A Governance Mechanism Between S&OP and Execution in an APS Environment

1. Definition and Purpose of the MPS

According to APICS (now ASCM – Association for Supply Chain Management), the Master Production Schedule (MPS) is a statement of what the company plans to produce, expressed in specific configurations, quantities, and dates. It translates aggregate plans into detailed, actionable commitments and serves as a primary input to Material Requirements Planning (MRP).

The MPS fulfills several fundamental roles:

  • It converts the Sales and Operations Plan (S&OP) into an executable production plan.
  • It is defined at the level of finished goods or critical subassemblies.
  • It operates on a discrete time bucket, most commonly weekly.
  • It acts as a formal coordination mechanism between Sales, Operations, Manufacturing, and Supply Chain.

2. The Continued Relevance of the MPS in APS Environments

With the widespread adoption of Advanced Planning Systems (APS), organizations benefit from continuous recalculation of capacity, material availability, and constraints across multiple horizons. However, continuous computational optimization does not eliminate the need for decision stabilization.

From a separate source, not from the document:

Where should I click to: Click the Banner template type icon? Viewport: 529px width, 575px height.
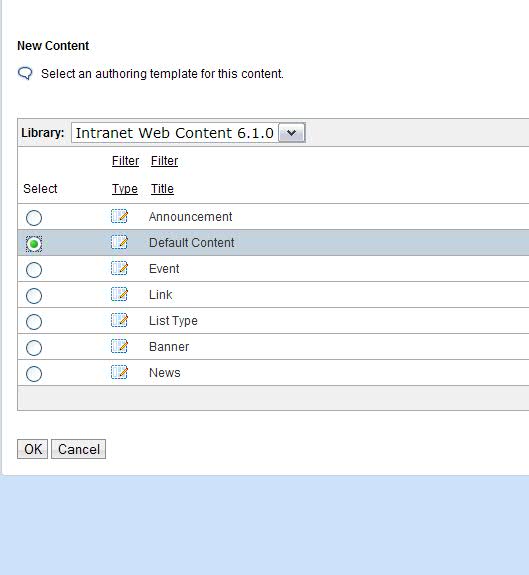tap(119, 347)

APS systems optimize plans; organizations execute commitments. The MPS remains essential as the mechanism that deliberately introduces stability, accountability, and commitment into the planning process.

3. The MPS as a Temporal Governance Instrument

Historically, the MPS has fulfilled three inseparable governance functions:

  • Arbitration of internal constraints and trade-offs.
  • Formalization of market and customer commitments.
  • Stabilization of decisions over time.

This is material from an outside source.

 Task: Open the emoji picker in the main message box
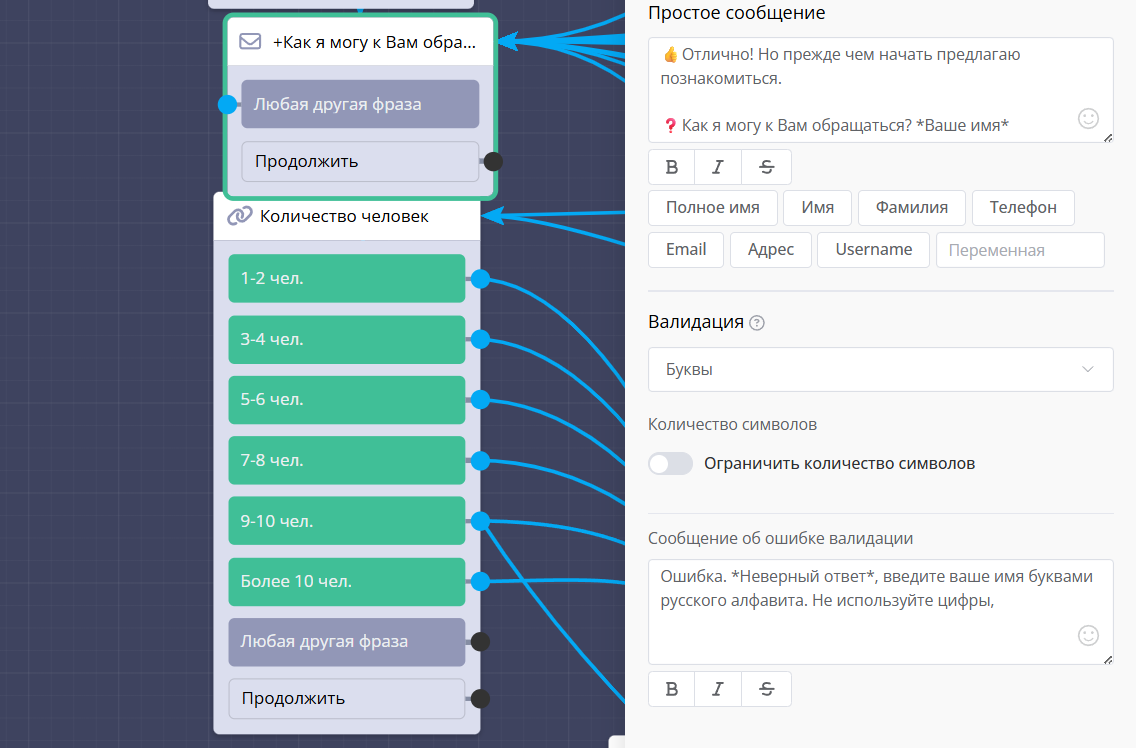(x=1088, y=119)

As such, the MPS should not be viewed solely as a production planning tool, but as a temporal governance layer that structures decision-making across planning horizons

4. The Time Funnel Concept

Planning systems must reconcile computational continuity with human decision-making limitations. Without clearly defined stabilization zones, organizations experience frequent priority changes, weakened customer commitments, and reduced operational credibility.

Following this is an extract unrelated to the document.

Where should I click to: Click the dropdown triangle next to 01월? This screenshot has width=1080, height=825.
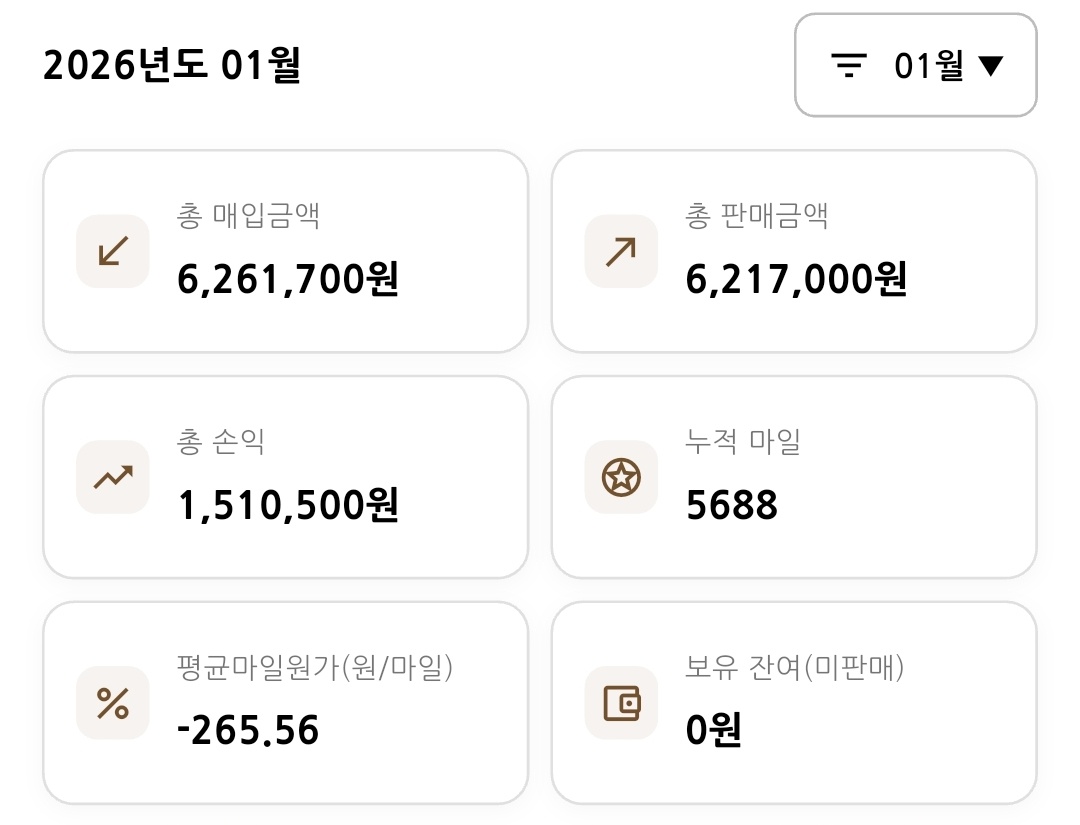(990, 66)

The time funnel provides a structured progression:

Within this framework, APS systems perform calculations and simulations, while the MPS defines which decisions are stabilized and which remain flexible.

  • S&OP establishes strategic direction at an aggregate, monthly level.
  • MPS translates this direction into item-level, weekly commitments.
  • Detailed scheduling converts these commitments into daily execution decisions.

5. From S&OP to MPS: Commitment and Precision

The transition from S&OP to MPS represents a shift:

  • From aggregated to item-level planning.
  • From directional guidance to explicit commitments.
  • From scenario evaluation to executable plans.

In summary: S&OP defines what the organization intends to do; the MPS defines what the organization commits to do.

6. Weekly Time Buckets as Best Practice

APICS best practices recommend weekly time buckets for the MPS, as they:

  • Align with most industrial production and procurement cycles.
  • Support credible customer promise dates.
  • Provide sufficient granularity without excessive volatility.
  • Ensure continuity between monthly S&OP and daily scheduling.

Daily buckets introduce instability and are good for Detailed Schedulers , while monthly buckets lack operational precision and are good for the S&OP.

7. MPS Planning Horizon and Time Zones

The recommended MPS horizon should at minimum cover:

  • Manufacturing lead time.
  • Critical procurement lead time.
  • Customer commitment horizon.

In practice, it’s recommended to use a MPS horizon equal 2times Cumulative lead-time.

This horizon is commonly divided into three zones: frozen, slushy, and liquid.

8. The Frozen Zone: The MPS as a Commitment Contract

Within the frozen zone:

  • Quantities and dates are fixed.
  • Changes are exceptional and formally managed.
  • Customer commitments are explicitly protected.

In this zone, the MPS represents not merely a production plan, but a credible sales promise.


9. Positioning the MPS in the Bill of Material

The MPS is not defined by a specific manufacturing step, but by decision relevance. It should be positioned where:

  • Structural bottlenecks exist.
  • Decisions are costly or irreversible.
  • Downstream priorities are determined.
  • Subsequent processes consume planning decisions.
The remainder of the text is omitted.